Change "tab" to "button" in the material below. Write out only the lines from the line with "Given: Show the Representations (3) tab" to the line with "Looking at the", with everything else in them left as it is.

■ Dataset excerpts ■
◇ ◇ ◇ ◇
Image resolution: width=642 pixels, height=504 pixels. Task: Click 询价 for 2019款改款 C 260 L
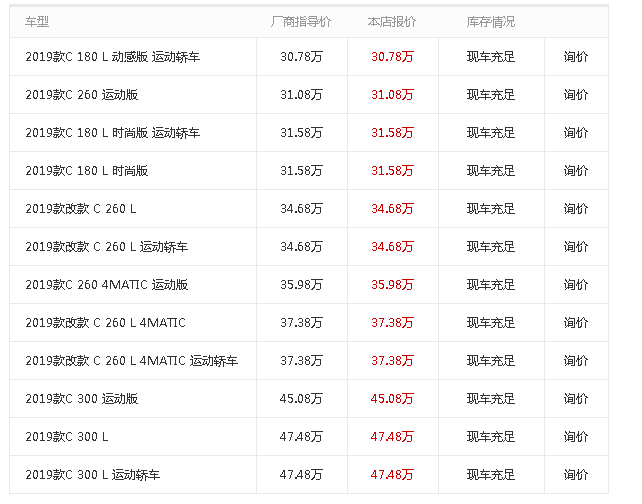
◇ ◇ ◇ ◇
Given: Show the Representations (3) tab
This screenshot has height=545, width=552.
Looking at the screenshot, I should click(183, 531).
◇ ◇ ◇ ◇
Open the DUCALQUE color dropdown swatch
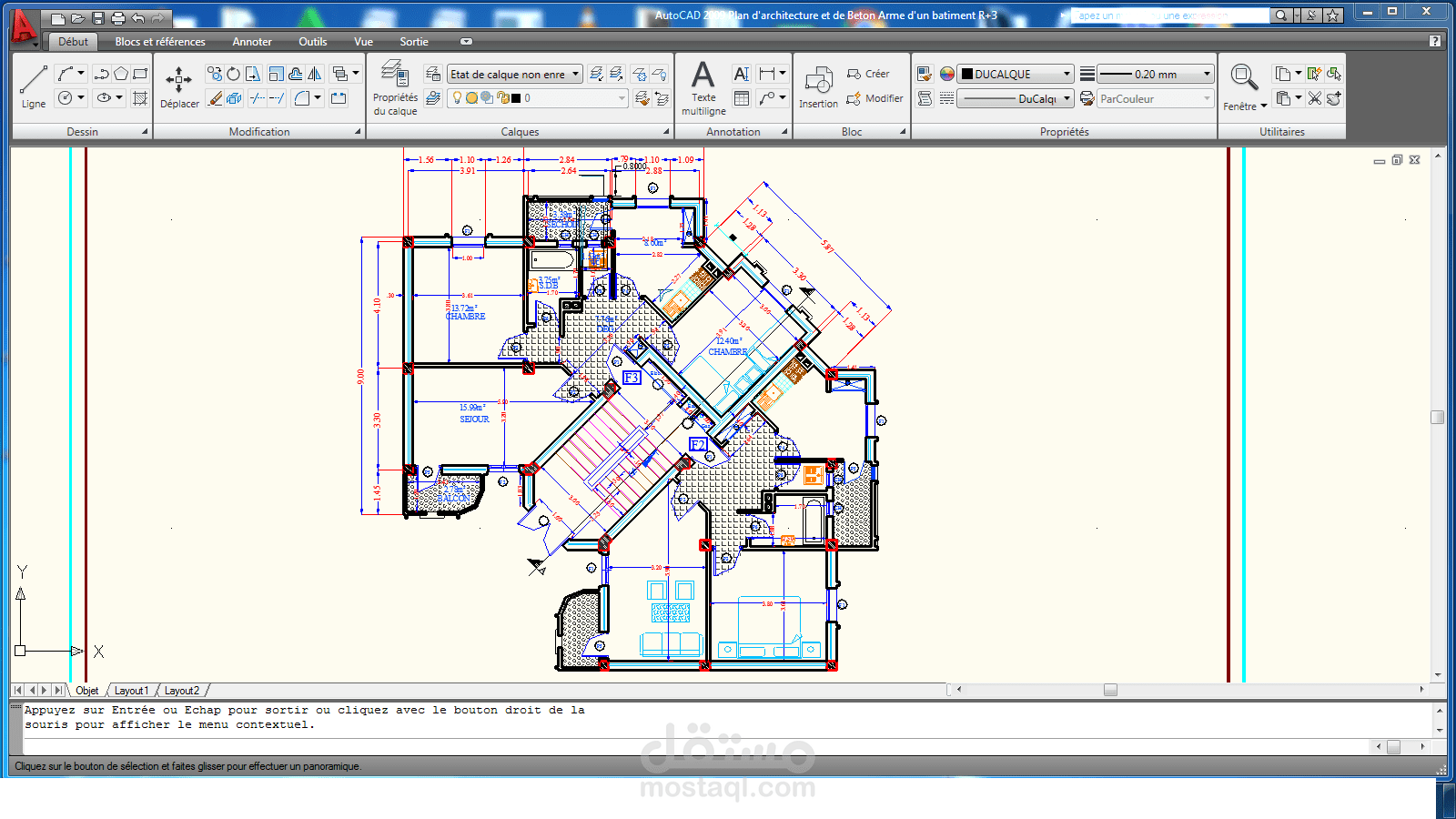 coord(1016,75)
◇ ◇ ◇ ◇
■ The answer ■
Given: Show the Representations (3) button
This screenshot has height=545, width=552.
Looking at the screenshot, I should click(183, 531).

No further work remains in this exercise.